There has been a lot of talk about the Lions drafting an offensive tackle during the upcoming 2011 NFL draft. Sometimes we forget that the Lions already drafted an offensive tackle in the 2010 draft. That was Jason Fox who was drafted in the fourth round, pick 128 overall.
Part of the reason for Fox's lack of visibility is that he did not play very much in the 2010 season. While it is understandable that fans might not feel Fox is an answer for the future based on that lack of playing time, that may not be a reasonable conclusion to make.
When the Lions drafted Fox he was recovering from a knee injury that had caused him to miss the final two starts of his senior season at Miami (FL). This injury also caused the Lions to hold Fox out of the rookie camp drills which delayed his development from the very beginning of his pro career. This injury continued to bother Fox into the season.
On October 29, 2010 Fox indicated to the Detroit News that his surgically repaired right knee was feeling the best it had all year following the bye week. Fox Said...
"To be honest with you, I think I'm real close," he said about playing in a game. "You just kind of have to wait and see. If that day comes, I'll be ready."
Also on October 29, 2010 Jim Schwartz commented on Fox by saying...
"He's doing well," Schwartz said. "He missed a lot of time as far as his ability to weight train last year coming back from his knee. But he's on a good program now. He's gained a little bit of weight and he's gained a lot of strength. He's benefiting from going out there every day and playing against guys like Kyle Vanden Bosch and Suh and those guys."
This comment backs up the general consensus that Fox needed to gain strength in order to perform at an NFL level. This statement also verified that Fox will remain a work in progress because it will probably take Fox at least one more season in an NFL weight program to develop sufficient strength for the position.
One of the most important points made by Schwartz is that Fox has to practice every day against a high quality defensive line. Ndamakong Suh, Kyle Vanden Bosch, Cliff Avril, etc. will play an instrumental part in helping Fox learn to become a high caliber offensive tackle. If Fox can learn to handle the talent and variety of styles on the Lions defensive line then he is likely to be able to handle most opponents.
The Lions are also adding some extra value in Jason Fox by giving him some practice reps at guard. While Fox has not played guard before he is willing to learn. Fox said...
"This is the first time I've ever played (guard) ... Honestly, they just asked me one day if I wanted to get some reps at guard and I say 'Yeah, absolutely, what ever it takes.' No matter if it's tackle or guard I want to be able to help and contribute to this team. I'm still learning (guard) but like I said, whatever they want me to play is what I'll do."

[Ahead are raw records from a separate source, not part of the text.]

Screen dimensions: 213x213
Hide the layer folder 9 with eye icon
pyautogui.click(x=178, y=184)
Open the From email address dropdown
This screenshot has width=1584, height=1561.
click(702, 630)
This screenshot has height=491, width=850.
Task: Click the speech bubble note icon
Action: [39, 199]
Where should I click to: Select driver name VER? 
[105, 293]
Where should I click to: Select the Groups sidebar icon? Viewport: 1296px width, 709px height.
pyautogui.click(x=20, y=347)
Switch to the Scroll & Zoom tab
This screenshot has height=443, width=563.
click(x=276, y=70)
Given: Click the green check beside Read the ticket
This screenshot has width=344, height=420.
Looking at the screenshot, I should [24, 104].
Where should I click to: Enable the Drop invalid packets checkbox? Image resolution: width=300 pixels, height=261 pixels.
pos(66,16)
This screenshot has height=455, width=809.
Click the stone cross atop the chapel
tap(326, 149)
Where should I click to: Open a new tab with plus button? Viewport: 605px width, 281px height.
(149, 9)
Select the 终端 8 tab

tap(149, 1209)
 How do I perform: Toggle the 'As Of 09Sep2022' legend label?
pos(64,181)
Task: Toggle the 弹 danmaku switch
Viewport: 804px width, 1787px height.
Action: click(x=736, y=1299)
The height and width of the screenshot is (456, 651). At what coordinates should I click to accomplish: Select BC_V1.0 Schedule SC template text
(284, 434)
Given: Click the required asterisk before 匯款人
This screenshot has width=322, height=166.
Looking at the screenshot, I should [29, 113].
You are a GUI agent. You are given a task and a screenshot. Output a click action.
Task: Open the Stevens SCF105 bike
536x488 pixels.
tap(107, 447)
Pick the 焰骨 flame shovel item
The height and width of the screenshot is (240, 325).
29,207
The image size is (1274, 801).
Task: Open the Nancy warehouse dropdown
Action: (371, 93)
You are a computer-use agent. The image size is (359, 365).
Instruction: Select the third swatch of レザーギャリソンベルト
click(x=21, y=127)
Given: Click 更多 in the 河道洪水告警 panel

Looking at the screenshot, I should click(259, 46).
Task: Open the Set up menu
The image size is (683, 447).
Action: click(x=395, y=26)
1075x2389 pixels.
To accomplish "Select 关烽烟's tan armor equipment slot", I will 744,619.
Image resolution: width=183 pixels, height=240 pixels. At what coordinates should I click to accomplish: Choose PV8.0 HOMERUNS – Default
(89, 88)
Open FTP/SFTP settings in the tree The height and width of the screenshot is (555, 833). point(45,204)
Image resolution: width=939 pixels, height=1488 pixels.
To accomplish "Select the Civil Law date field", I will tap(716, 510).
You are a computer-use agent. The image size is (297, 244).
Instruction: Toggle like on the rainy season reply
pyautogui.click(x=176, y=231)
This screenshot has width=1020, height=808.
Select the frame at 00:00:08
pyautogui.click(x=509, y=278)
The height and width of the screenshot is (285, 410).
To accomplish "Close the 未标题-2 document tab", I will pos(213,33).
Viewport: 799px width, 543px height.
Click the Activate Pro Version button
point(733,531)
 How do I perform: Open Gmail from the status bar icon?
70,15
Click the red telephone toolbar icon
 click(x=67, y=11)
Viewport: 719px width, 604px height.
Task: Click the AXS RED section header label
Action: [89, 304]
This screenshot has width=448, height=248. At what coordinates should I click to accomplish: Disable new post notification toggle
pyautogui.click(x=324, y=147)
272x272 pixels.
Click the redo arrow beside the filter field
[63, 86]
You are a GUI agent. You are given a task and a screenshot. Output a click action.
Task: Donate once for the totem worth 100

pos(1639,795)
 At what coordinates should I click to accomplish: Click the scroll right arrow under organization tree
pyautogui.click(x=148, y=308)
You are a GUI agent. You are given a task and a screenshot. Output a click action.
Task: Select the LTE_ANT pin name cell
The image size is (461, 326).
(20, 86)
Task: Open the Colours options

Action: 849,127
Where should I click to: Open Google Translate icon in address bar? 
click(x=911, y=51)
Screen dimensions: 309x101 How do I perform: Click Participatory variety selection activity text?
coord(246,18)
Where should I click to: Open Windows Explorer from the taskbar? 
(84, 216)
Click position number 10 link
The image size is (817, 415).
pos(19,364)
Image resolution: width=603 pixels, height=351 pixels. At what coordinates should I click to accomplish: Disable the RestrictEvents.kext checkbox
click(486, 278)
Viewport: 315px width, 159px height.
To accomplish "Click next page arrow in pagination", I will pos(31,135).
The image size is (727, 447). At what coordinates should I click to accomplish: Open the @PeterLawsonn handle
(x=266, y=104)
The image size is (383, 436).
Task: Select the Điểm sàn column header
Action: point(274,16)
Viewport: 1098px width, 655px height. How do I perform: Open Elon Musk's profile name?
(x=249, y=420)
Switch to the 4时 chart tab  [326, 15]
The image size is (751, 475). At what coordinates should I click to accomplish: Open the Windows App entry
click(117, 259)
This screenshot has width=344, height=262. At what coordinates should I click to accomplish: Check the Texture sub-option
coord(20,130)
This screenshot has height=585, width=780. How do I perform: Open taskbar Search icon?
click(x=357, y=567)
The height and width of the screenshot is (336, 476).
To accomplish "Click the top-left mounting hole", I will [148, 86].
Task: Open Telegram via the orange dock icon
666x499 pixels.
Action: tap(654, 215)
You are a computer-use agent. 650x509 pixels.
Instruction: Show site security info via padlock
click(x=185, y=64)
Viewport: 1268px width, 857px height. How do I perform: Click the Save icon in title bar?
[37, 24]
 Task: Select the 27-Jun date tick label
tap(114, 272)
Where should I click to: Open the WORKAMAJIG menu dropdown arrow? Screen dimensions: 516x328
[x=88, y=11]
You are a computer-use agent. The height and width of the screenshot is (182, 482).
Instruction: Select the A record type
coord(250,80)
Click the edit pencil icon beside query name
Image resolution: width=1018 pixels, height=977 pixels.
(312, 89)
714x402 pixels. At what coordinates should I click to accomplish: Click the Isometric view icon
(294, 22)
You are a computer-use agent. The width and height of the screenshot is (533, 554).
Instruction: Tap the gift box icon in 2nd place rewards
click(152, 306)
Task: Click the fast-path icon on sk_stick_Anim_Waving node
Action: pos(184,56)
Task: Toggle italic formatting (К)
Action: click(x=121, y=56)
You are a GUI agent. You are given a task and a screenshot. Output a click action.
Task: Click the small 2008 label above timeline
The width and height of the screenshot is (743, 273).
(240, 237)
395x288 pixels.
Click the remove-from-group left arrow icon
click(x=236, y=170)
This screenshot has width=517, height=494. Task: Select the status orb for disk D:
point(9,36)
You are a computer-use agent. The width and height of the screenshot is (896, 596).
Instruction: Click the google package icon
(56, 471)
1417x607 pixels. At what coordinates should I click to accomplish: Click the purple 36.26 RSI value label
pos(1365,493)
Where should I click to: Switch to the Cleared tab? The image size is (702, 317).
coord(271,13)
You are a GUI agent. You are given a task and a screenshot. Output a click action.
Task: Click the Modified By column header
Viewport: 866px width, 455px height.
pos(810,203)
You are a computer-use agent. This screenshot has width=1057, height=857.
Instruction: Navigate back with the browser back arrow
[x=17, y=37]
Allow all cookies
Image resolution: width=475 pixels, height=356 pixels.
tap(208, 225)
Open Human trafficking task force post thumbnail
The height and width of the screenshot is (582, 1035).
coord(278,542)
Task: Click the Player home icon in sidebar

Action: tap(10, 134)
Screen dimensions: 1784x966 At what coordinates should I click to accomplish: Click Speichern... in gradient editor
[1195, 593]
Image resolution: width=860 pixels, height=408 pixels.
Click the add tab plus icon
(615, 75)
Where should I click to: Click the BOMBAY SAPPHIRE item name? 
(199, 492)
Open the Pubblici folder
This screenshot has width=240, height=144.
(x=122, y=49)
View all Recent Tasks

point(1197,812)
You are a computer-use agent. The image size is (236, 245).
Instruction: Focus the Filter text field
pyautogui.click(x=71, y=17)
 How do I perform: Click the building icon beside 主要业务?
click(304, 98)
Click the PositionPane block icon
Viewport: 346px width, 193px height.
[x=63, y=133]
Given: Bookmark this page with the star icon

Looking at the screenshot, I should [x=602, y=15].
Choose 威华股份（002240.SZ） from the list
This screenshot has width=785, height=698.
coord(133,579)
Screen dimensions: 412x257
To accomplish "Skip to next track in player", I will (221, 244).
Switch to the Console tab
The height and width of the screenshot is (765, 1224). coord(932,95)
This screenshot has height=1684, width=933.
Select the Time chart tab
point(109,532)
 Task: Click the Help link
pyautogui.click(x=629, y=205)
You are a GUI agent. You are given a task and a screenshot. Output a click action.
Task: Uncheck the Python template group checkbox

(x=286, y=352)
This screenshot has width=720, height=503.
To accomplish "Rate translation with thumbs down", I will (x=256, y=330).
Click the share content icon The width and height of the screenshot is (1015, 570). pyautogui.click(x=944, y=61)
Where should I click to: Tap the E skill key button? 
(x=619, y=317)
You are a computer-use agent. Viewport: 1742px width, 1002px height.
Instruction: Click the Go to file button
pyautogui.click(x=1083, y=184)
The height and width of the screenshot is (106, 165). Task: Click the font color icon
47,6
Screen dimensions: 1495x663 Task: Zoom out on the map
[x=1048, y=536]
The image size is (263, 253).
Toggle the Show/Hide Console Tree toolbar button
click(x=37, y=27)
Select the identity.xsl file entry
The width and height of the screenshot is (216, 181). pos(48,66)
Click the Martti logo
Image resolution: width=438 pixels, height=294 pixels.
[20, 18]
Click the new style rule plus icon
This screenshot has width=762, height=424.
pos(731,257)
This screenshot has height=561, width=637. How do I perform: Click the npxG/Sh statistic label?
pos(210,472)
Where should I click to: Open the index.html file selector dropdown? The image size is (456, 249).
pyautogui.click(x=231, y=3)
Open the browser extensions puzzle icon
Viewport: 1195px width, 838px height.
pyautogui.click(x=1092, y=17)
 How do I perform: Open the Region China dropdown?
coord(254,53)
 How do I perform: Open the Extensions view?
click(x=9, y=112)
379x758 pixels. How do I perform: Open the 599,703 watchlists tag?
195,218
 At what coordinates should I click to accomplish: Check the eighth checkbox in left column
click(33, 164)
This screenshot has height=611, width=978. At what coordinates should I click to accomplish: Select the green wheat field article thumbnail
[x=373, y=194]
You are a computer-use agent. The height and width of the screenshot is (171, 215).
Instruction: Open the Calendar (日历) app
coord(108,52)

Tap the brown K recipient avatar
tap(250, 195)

You have to love Fox's willingness to play multiple positions in order to raise his value to the team. Jim Schwartz has often commented on how important it is to get versatile players in order to have the most effective possible roster. If Fox can back up at both tackle and guard it allows the Lions to carry an additional development player or specialist on the roster.
It took a while for Fox to be part of the active roster. He did not dress for the first twelve games of the 2010 season. But he was dressed for the final four games, all Lion victories. He did not see action on the field, outside of special teams, until the final game of the season.
When Corey Hilliard was injured with 12:40 remaining in the third quarter of the game against the Vikings, Fox was called upon to play. During the nearly two quarters of playing time, Fox did not allow a sack. However, the Lions struggled to run over the right side of the line while Fox was in the game. They gained only eight yards on five runs to the right side. To be fair, that could indicate problems with other players on the right side of the offensive line as well. The Vikings also have a pretty good defensive line against the run.
So what does this all mean? We can certainly assume that Fox is in the plans for the Lions offensive line going into the future. If he continues to develop his play skills at both tackle and guard he will become a valuable player based on versatility. I feel that we can expect Fox to be a flexible backup option for many years to come as a floor for his development.
The real question that most of us want to know is what the ceiling is for Fox. He has the ability to become a starting tackle, or possibly even a starting guard. But both of those positions will require him to continue adding to his strength. He is definitely capable of becoming a starting right tackle, possibly within the next season. If Gosder Cherilus struggles with his knee injury and something keeps Corey Hilliard from playing we may be looking at that happening.
It was generally thought that Fox's ceiling is at right tackle by many of the "experts" prior to the 2010 draft. While that might prove to be the case, we cannot discount the idea that he can play left tackle as well. The knocks on Fox were all about strength and physical play. Those are things that can easily be trained. Few of the experts criticize Fox's mobility or agility. Over time he may very well develop the ability to play left tackle as well, but that probably won't happen during the 2011 season.
The bottom line on Fox is that we have not seen enough to know what he is capable of doing. I don't think that is a surprise to anybody. We can expect to see a lot more of Fox in the 2011 season, whenever that might happen to be. If Fox performs well in 2011 we can expect him to develop into a starter for at least one of the tackle spots, or maybe even guard. So the waiting game is on, for the season to start, and for Fox.